Vote buying remains a persistent issue. COMELEC defines it as giving or promising money, jobs, favors, or items of value in exchange for votes. It is a punishable election offense under Article 12 of the Omnibus Election Code. Enforcement is weak and violators are rarely punished. In 2025, the European Union Election Observation Mission described vote buying in the Philippines as "endemic" and "well-entrenched."

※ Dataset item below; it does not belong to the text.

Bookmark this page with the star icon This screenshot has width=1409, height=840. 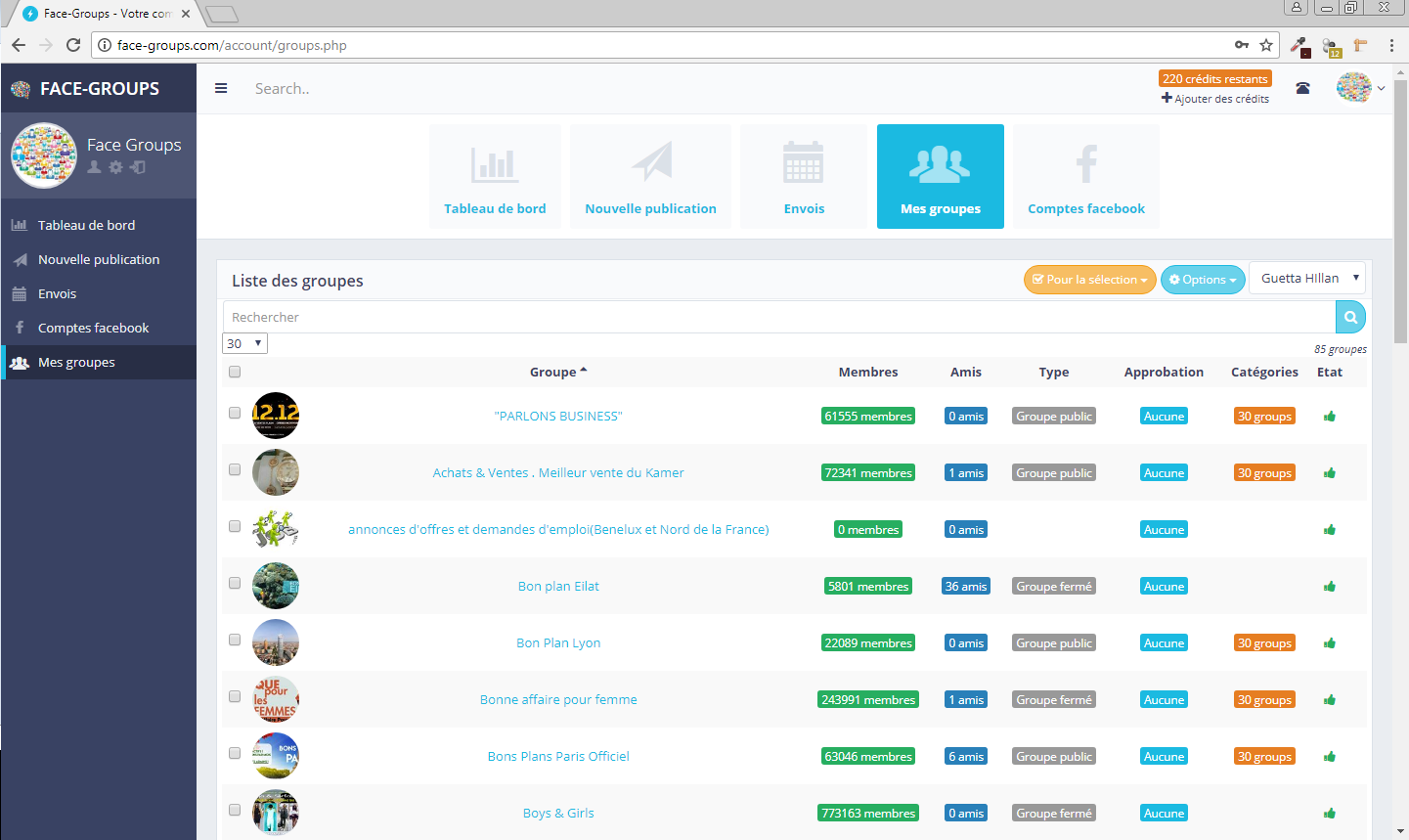[x=1266, y=45]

In 2025, Vote Report PH recorded instances of improper use of government resources, alleging that incumbent officials used Ayuda sa Kapos ang Kita Program (AKAP) to endorse candidates or party-list groups during the election campaign period, constituting misuse of public resources. COMELEC issued 200 show-cause orders against candidates in the 2025 elections over allegations of vote-buying, vote-selling, and abuse of state resources.

=== Voter disenfranchisement ===
Voter disenfranchisement in the Philippines persists due to administrative inefficiencies, legal constraints, and electoral malpractice. In the early 2000s, an estimated 4.5 million eligible voters, mostly first-time registrants, were unable to complete the registration process because of inadequate information dissemination and logistical issues.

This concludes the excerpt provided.